#### [WHAT TO WORK ON]
Copy out the entries below exactly as they stand, but only from the line containing "Community (30, 177)" through the line containing "3967-7176 (126, 2341)".

[Saved data entries]
──────

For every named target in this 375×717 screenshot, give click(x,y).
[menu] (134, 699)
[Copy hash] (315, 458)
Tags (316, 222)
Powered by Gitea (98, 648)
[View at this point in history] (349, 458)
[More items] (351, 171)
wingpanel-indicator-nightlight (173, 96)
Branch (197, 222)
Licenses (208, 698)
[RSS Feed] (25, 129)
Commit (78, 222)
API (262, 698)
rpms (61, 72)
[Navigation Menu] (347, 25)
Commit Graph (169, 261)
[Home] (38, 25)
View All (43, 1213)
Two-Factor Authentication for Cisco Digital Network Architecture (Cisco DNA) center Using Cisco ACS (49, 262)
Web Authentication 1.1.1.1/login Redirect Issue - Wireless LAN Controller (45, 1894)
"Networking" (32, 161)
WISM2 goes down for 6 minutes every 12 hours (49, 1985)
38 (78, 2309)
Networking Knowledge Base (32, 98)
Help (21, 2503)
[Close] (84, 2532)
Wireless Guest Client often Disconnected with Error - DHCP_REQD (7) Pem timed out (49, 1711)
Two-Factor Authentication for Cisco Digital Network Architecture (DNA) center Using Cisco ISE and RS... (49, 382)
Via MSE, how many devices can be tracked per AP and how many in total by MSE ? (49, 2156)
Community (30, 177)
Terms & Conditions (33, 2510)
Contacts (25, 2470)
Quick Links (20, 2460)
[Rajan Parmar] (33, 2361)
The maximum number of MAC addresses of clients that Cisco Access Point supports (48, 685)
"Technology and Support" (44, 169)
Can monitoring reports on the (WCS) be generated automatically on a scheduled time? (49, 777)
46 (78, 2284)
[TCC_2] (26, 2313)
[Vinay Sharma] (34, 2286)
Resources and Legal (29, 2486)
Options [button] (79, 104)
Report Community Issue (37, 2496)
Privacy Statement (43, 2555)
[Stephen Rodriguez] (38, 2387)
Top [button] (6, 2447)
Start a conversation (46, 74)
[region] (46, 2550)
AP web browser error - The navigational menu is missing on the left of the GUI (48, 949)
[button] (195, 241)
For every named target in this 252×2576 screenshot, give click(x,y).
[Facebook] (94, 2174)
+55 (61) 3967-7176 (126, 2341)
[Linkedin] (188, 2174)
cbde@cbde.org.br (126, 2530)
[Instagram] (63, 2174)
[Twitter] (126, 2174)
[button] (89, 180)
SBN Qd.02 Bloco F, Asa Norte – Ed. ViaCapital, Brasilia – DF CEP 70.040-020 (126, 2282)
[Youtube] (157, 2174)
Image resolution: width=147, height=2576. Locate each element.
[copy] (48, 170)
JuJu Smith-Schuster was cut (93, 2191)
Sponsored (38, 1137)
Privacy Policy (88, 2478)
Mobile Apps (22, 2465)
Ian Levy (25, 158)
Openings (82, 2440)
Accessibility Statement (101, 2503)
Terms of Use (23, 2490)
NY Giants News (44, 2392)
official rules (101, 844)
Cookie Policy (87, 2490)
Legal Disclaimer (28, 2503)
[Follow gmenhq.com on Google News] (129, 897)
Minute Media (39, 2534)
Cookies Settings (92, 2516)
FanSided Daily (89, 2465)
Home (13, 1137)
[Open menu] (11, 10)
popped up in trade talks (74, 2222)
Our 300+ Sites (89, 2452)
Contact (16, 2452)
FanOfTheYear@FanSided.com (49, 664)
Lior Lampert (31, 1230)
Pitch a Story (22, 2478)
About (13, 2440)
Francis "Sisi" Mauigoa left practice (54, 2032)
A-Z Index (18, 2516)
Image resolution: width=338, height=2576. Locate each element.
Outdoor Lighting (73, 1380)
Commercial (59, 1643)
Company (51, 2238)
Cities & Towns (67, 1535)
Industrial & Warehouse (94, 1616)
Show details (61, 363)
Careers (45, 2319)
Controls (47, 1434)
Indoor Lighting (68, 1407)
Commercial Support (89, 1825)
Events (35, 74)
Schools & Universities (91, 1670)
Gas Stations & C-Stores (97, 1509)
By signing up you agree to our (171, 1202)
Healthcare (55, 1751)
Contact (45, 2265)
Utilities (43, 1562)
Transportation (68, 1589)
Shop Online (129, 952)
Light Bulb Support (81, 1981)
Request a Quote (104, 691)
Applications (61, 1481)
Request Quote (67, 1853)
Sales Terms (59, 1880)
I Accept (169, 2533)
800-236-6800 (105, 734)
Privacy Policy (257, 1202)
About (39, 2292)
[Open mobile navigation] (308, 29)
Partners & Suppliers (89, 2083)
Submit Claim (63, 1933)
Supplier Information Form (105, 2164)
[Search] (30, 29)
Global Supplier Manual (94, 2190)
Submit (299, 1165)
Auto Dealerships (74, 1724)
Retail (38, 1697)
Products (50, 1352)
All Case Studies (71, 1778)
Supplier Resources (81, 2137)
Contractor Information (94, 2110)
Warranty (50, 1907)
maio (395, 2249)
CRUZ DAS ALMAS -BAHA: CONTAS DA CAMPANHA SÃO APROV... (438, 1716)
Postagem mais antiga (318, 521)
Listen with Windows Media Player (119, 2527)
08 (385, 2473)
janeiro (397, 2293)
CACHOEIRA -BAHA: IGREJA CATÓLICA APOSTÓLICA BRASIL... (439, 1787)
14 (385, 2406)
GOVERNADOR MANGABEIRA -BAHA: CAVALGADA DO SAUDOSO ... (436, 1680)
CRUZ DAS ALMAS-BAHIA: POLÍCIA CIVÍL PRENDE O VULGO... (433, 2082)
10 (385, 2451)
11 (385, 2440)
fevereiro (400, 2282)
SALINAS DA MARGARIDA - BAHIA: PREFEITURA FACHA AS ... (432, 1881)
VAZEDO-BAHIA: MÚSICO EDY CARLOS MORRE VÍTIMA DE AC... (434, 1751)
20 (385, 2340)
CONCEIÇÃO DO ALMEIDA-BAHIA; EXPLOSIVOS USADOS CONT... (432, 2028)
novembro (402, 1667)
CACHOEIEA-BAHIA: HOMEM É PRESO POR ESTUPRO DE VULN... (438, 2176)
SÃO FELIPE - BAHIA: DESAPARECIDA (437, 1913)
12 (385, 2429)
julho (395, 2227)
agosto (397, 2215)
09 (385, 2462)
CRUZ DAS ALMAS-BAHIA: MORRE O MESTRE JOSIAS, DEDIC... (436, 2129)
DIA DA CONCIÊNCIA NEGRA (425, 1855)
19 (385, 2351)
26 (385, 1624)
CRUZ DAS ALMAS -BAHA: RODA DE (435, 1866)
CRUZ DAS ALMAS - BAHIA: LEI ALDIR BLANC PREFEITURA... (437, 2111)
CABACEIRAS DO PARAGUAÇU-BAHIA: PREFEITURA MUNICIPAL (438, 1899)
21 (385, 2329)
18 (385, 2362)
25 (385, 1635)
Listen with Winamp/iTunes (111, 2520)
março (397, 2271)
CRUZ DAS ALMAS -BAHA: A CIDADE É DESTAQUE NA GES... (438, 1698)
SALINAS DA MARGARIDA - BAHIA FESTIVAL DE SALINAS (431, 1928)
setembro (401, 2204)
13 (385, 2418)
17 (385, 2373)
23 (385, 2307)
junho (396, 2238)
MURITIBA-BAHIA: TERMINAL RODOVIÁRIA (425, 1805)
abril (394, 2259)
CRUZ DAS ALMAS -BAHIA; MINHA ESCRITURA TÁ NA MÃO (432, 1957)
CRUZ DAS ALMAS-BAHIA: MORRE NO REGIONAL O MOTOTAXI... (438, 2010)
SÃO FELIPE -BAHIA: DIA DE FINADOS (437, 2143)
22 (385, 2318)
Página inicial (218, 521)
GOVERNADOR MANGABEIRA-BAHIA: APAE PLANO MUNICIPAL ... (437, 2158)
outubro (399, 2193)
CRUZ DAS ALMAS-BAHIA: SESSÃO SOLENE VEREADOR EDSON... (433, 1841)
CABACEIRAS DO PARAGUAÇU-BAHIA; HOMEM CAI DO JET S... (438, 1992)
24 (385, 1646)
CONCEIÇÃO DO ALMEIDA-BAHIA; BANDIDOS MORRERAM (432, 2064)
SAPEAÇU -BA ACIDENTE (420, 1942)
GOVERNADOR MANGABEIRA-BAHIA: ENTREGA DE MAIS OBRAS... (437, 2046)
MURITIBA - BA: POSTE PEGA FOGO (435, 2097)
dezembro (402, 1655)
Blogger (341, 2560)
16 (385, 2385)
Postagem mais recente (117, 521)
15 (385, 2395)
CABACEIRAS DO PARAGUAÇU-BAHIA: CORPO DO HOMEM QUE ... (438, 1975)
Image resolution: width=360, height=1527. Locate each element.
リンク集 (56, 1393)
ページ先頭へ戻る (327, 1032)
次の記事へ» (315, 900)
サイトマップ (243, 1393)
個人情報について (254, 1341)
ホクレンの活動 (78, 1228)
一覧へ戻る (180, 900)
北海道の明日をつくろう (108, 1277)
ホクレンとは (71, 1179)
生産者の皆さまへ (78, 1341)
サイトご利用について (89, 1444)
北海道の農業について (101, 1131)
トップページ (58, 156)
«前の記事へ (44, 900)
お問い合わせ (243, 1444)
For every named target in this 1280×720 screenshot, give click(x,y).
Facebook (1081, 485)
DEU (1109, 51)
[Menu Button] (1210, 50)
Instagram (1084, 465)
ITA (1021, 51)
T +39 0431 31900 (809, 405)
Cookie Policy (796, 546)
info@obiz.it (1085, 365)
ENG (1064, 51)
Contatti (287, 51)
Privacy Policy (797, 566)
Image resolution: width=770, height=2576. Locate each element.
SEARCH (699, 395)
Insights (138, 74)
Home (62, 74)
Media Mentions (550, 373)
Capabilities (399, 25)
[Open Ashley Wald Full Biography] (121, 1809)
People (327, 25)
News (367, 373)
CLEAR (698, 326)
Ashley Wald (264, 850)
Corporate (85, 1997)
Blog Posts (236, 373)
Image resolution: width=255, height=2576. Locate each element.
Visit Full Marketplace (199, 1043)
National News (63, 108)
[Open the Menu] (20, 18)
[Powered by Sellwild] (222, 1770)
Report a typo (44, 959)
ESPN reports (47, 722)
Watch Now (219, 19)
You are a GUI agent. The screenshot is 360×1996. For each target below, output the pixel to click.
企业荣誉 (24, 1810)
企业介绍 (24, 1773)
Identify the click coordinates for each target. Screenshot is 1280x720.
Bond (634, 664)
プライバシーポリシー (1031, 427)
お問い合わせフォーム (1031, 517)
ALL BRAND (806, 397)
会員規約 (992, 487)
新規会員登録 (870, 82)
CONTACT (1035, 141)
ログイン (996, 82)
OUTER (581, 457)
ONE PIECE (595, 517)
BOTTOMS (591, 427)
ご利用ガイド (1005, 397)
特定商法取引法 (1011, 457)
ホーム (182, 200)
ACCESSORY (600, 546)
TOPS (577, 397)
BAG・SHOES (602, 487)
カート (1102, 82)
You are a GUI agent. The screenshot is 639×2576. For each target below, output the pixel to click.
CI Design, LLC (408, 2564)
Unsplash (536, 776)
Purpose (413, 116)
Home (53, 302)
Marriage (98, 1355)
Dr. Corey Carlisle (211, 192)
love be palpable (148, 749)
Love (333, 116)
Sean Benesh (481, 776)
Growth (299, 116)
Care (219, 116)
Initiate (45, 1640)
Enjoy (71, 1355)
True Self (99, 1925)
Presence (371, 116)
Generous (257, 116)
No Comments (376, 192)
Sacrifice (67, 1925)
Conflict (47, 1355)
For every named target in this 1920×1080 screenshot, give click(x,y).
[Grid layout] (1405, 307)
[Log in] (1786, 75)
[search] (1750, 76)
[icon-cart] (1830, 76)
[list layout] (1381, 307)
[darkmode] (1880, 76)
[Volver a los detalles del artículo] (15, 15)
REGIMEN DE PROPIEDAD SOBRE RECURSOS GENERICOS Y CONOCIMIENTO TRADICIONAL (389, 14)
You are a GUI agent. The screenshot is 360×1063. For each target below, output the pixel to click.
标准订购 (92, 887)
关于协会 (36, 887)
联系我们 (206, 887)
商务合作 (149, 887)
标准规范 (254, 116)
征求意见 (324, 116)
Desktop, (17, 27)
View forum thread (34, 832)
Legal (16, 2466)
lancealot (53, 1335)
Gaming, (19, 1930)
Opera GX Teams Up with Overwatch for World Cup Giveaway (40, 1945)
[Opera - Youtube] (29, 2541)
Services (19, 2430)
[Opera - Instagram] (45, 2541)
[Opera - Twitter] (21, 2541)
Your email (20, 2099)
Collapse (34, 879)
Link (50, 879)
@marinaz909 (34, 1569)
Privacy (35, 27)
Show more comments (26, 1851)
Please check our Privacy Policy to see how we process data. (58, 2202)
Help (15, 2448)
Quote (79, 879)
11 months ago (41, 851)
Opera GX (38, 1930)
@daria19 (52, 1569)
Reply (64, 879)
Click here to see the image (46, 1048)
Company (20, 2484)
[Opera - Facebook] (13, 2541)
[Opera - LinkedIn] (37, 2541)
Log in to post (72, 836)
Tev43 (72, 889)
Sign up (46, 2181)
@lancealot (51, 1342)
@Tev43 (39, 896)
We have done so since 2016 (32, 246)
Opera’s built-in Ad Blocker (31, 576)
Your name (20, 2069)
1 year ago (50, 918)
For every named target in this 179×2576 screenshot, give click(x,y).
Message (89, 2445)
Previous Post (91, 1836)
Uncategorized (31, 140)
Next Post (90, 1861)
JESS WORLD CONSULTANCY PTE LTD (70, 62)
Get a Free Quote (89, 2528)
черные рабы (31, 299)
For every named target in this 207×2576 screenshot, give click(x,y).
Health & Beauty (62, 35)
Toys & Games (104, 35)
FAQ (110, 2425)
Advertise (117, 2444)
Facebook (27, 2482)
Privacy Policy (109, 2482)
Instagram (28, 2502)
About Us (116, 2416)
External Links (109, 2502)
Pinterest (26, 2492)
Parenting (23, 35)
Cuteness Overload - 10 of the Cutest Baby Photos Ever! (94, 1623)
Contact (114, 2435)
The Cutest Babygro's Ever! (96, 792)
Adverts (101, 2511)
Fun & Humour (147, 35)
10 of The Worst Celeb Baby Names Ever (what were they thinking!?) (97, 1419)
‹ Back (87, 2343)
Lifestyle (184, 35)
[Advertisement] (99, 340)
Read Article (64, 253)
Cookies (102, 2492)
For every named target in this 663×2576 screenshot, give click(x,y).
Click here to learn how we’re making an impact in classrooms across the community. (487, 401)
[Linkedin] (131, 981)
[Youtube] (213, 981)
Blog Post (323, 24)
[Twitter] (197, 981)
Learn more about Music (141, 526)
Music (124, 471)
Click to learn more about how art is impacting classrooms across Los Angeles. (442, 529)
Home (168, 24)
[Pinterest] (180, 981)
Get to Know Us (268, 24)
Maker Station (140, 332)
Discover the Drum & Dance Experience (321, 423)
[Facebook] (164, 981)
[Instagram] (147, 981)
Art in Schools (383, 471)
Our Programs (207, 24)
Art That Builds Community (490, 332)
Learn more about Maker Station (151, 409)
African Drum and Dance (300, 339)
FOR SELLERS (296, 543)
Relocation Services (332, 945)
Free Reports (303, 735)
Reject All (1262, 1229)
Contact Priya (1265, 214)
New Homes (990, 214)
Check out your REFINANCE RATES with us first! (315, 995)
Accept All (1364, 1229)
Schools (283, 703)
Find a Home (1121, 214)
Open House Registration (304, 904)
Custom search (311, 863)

──────

#### [WRITTEN ANSWER]
Community (30, 177)
Terms & Conditions (33, 2510)
Contacts (25, 2470)
Quick Links (20, 2460)
[Rajan Parmar] (33, 2361)
The maximum number of MAC addresses of clients that Cisco Access Point supports (48, 685)
"Technology and Support" (44, 169)
Can monitoring reports on the (WCS) be generated automatically on a scheduled time? (49, 777)
46 (78, 2284)
[TCC_2] (26, 2313)
[Vinay Sharma] (34, 2286)
Resources and Legal (29, 2486)
Options [button] (79, 104)
Report Community Issue (37, 2496)
Privacy Statement (43, 2555)
[Stephen Rodriguez] (38, 2387)
Top [button] (6, 2447)
Start a conversation (46, 74)
[region] (46, 2550)
AP web browser error - The navigational menu is missing on the left of the GUI (48, 949)
[button] (195, 241)
For every named target in this 252×2576 screenshot, give click(x,y).
[Facebook] (94, 2174)
+55 (61) 3967-7176 (126, 2341)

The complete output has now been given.